Data extracts >>
______
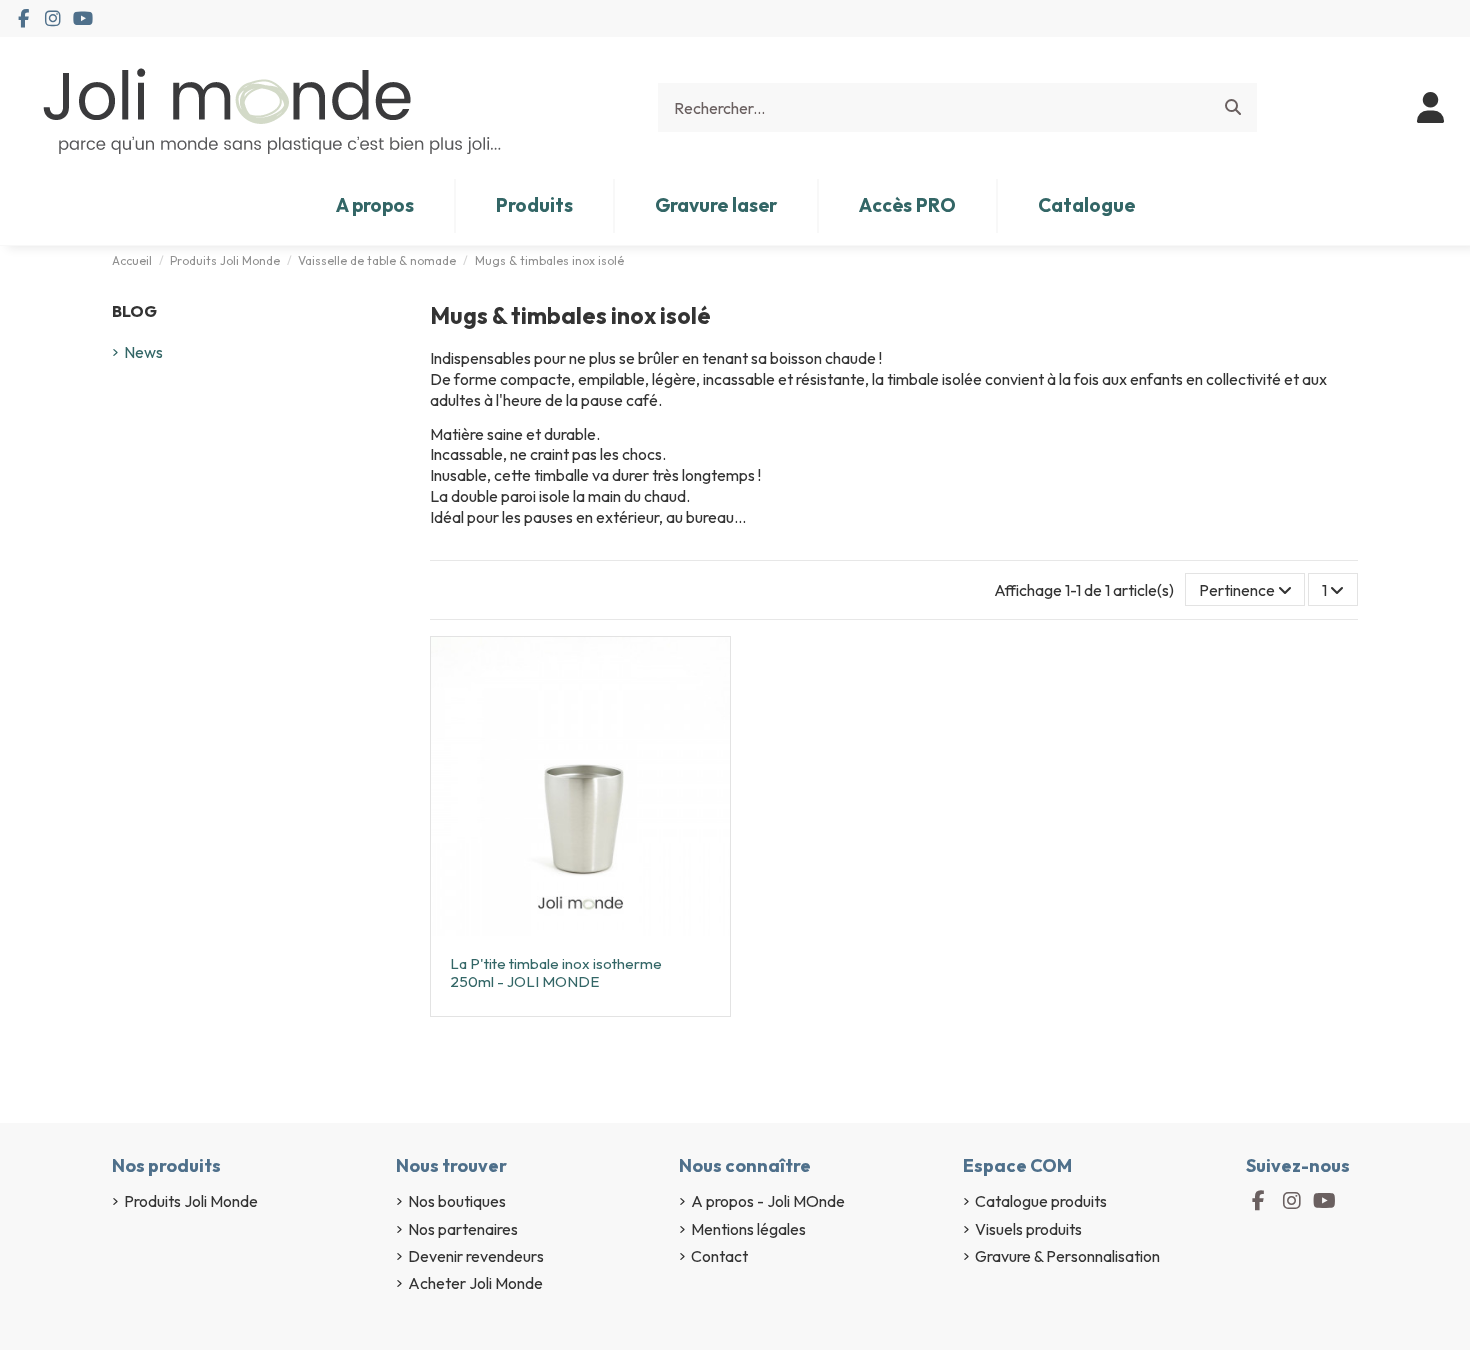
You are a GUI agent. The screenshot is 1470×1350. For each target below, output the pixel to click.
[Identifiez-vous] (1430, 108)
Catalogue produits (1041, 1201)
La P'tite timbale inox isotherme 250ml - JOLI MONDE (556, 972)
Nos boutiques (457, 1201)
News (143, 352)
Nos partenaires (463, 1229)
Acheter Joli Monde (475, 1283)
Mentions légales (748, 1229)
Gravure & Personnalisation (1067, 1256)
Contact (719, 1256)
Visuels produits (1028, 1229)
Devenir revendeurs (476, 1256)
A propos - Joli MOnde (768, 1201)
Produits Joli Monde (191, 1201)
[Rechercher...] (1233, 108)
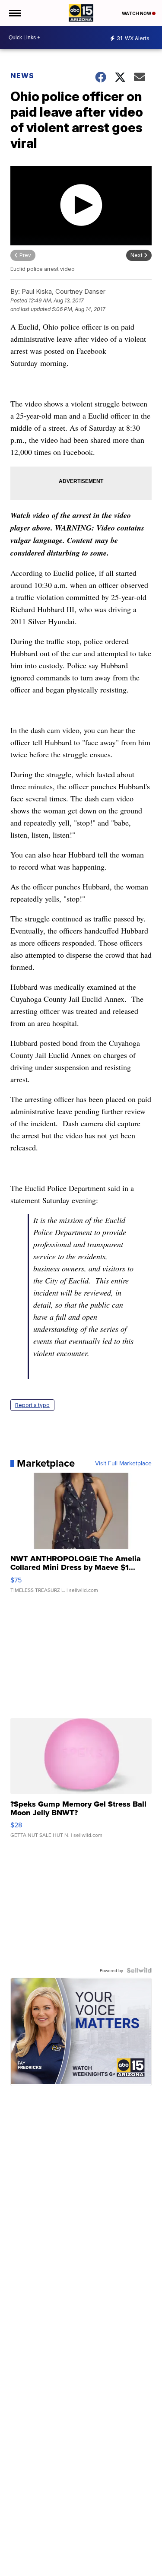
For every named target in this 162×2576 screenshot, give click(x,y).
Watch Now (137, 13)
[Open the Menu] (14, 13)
______
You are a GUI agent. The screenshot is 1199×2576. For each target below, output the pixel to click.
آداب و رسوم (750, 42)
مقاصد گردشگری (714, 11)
______
Task to carry out >>
Using the data above, repeat exactly the lines that begin at the line with "News (143, 352)" and end at the line with "[Rechercher...] (1233, 108)", both ends included.

Solution to the exercise >>
News (143, 352)
Nos partenaires (463, 1229)
Acheter Joli Monde (475, 1283)
Mentions légales (748, 1229)
Gravure & Personnalisation (1067, 1256)
Contact (719, 1256)
Visuels produits (1028, 1229)
Devenir revendeurs (476, 1256)
A propos - Joli MOnde (768, 1201)
Produits Joli Monde (191, 1201)
[Rechercher...] (1233, 108)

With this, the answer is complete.